__The exercise__.
Print the records from the line containing "Describe the element at coordinates (68, 33)" through the line containing "folder is located at coordinates (981, 405).", inclusive, reproducing each line verbatim.

╔══

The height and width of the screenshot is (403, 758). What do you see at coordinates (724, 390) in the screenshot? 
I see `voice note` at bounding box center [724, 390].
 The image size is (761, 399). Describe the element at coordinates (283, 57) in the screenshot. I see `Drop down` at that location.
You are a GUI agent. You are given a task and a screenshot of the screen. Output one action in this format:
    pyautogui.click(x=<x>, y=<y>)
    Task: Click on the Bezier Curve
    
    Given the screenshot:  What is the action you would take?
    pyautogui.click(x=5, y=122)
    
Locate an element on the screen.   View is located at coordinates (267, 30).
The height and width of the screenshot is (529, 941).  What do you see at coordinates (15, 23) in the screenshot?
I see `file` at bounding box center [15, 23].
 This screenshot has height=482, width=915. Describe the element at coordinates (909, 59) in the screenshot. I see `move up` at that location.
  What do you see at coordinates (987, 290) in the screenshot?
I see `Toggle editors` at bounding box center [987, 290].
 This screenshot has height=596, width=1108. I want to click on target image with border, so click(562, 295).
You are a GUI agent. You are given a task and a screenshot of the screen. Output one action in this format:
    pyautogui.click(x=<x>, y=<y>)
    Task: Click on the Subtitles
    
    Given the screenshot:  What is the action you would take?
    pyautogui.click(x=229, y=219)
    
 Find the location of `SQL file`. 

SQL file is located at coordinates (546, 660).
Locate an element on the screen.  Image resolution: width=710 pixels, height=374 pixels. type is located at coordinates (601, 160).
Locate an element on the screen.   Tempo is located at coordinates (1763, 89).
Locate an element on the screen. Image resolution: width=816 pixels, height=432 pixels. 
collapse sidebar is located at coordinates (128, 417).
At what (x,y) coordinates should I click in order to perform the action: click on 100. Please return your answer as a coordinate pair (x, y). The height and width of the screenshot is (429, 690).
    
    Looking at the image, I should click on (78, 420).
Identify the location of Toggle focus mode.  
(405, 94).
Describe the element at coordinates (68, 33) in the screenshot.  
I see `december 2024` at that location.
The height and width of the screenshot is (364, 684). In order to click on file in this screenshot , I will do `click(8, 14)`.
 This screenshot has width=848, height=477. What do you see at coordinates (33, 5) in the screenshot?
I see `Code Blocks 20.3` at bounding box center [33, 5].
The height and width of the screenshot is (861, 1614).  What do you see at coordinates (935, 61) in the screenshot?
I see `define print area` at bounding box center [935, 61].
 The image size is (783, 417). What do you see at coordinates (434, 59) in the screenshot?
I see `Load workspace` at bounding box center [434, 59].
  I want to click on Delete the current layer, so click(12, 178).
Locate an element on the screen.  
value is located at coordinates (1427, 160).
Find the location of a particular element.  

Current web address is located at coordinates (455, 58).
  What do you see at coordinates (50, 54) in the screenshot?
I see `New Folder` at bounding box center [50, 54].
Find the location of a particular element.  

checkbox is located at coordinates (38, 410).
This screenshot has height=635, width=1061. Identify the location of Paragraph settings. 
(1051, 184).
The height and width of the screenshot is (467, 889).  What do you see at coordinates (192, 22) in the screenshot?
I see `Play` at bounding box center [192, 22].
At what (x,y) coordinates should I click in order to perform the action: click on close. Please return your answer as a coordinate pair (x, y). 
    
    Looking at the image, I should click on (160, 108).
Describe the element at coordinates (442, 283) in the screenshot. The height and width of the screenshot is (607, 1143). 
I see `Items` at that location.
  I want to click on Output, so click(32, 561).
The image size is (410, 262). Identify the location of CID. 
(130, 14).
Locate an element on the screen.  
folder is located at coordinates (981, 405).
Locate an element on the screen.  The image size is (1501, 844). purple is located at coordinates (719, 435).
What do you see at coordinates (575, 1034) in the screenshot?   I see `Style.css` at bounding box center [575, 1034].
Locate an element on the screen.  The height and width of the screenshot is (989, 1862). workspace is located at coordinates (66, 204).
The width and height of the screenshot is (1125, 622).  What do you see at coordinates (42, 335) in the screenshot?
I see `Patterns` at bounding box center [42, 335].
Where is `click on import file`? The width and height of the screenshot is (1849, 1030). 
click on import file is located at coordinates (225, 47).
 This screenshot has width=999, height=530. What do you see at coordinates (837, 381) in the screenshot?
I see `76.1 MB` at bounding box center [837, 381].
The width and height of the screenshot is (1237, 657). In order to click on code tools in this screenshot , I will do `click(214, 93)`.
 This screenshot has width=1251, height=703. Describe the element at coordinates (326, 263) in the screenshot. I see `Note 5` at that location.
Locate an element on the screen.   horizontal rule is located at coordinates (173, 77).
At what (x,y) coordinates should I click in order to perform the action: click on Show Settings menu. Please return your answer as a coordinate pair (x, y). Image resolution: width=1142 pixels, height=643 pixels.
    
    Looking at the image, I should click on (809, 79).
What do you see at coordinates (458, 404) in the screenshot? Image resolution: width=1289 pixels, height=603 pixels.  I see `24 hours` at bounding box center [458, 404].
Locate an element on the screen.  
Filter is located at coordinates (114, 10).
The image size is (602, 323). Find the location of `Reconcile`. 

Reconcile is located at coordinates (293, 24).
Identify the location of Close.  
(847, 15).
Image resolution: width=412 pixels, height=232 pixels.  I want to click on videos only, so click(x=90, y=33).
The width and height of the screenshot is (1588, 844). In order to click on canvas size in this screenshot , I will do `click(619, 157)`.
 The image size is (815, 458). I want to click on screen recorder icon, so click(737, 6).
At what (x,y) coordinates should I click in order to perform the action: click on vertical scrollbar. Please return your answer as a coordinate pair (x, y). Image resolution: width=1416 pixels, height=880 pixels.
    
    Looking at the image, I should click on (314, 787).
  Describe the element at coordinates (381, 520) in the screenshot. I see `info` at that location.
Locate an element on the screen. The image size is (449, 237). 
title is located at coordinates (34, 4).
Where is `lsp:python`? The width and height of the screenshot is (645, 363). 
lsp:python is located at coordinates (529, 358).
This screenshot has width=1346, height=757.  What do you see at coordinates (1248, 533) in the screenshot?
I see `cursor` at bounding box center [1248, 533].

╚══

__The reply__.
Describe the element at coordinates (68, 33) in the screenshot.  
I see `december 2024` at that location.
The height and width of the screenshot is (364, 684). In order to click on file in this screenshot , I will do `click(8, 14)`.
 This screenshot has width=848, height=477. What do you see at coordinates (33, 5) in the screenshot?
I see `Code Blocks 20.3` at bounding box center [33, 5].
The height and width of the screenshot is (861, 1614).  What do you see at coordinates (935, 61) in the screenshot?
I see `define print area` at bounding box center [935, 61].
 The image size is (783, 417). What do you see at coordinates (434, 59) in the screenshot?
I see `Load workspace` at bounding box center [434, 59].
  I want to click on Delete the current layer, so click(12, 178).
Locate an element on the screen.  
value is located at coordinates (1427, 160).
Find the location of a particular element.  

Current web address is located at coordinates (455, 58).
  What do you see at coordinates (50, 54) in the screenshot?
I see `New Folder` at bounding box center [50, 54].
Find the location of a particular element.  

checkbox is located at coordinates (38, 410).
This screenshot has height=635, width=1061. Identify the location of Paragraph settings. 
(1051, 184).
The height and width of the screenshot is (467, 889).  What do you see at coordinates (192, 22) in the screenshot?
I see `Play` at bounding box center [192, 22].
At what (x,y) coordinates should I click in order to perform the action: click on close. Please return your answer as a coordinate pair (x, y). 
    
    Looking at the image, I should click on (160, 108).
Describe the element at coordinates (442, 283) in the screenshot. The height and width of the screenshot is (607, 1143). 
I see `Items` at that location.
  I want to click on Output, so click(32, 561).
The image size is (410, 262). Identify the location of CID. 
(130, 14).
Locate an element on the screen.  
folder is located at coordinates (981, 405).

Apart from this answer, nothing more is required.